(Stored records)
++++++++
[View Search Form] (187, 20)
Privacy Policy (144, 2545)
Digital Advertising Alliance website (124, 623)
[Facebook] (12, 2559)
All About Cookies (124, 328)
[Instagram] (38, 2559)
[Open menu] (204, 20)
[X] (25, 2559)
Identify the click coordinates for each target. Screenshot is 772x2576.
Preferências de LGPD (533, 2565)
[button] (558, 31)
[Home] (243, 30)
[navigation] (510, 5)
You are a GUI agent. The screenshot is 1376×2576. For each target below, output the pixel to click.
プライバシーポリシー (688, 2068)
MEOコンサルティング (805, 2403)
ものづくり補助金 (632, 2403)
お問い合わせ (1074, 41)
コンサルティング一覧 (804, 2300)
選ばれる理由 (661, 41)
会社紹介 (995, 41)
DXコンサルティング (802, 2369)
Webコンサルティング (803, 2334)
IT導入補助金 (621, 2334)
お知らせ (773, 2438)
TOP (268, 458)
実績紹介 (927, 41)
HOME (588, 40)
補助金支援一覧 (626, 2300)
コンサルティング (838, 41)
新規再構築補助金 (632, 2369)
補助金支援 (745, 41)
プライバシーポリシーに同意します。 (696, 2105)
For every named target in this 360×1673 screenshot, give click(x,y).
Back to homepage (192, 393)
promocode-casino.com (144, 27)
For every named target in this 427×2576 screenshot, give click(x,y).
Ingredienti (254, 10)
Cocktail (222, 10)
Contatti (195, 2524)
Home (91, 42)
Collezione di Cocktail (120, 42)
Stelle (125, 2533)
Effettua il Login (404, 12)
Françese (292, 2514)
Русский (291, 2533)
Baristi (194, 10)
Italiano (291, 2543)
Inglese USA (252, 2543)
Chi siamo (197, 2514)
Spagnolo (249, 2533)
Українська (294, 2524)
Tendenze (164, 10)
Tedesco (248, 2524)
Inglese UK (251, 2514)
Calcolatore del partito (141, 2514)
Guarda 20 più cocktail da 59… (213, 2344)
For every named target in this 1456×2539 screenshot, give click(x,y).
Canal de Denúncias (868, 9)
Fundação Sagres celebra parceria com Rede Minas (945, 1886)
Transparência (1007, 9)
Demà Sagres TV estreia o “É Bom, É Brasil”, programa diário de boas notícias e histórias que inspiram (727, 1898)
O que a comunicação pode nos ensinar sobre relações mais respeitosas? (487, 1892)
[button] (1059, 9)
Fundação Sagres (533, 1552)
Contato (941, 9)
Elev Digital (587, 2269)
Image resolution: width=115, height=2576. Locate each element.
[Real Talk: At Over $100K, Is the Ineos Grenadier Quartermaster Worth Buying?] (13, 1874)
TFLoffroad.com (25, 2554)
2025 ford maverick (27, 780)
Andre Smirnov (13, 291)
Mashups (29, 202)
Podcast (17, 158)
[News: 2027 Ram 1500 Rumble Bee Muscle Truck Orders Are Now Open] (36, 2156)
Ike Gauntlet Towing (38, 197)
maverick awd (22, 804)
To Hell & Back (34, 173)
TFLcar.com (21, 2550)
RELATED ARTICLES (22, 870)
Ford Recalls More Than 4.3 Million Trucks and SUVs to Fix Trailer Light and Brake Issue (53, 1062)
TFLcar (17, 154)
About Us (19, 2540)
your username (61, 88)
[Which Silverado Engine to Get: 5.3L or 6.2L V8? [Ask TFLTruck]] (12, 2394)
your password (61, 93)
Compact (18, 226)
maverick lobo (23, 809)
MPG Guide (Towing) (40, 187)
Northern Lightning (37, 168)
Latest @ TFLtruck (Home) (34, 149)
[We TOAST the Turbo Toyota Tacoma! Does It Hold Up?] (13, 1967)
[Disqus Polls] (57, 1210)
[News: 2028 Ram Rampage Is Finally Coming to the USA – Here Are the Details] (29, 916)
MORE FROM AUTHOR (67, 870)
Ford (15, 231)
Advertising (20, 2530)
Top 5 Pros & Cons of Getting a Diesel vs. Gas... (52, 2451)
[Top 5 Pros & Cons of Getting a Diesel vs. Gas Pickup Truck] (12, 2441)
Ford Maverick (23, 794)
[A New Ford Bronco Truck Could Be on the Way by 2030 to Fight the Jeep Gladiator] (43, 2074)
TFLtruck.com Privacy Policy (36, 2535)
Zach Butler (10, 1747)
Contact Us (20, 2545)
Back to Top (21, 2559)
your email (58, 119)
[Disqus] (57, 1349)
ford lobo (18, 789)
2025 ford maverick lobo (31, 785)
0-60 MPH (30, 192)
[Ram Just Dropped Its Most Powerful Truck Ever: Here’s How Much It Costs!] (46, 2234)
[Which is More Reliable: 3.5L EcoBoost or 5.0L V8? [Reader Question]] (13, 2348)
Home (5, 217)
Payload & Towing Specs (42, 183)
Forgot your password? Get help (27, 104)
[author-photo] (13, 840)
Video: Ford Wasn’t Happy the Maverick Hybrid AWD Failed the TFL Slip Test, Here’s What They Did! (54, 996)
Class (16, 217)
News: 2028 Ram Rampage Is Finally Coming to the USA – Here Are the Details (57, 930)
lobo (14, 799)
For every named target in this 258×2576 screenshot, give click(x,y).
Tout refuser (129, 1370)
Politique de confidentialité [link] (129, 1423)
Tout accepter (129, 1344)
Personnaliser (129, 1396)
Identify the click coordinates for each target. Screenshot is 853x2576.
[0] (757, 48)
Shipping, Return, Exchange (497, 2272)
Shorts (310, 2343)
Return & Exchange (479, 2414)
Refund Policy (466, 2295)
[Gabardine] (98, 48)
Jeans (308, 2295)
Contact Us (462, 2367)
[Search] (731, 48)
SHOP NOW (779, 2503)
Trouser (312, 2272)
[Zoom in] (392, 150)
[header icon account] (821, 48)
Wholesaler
++++++++
Which of the lines above include the string "Identify"? Pick them out and copy them.

Exercise output =
Identify the click coordinates for each target. Screenshot is 772x2576.
Identify the click coordinates for each target. Screenshot is 853x2576.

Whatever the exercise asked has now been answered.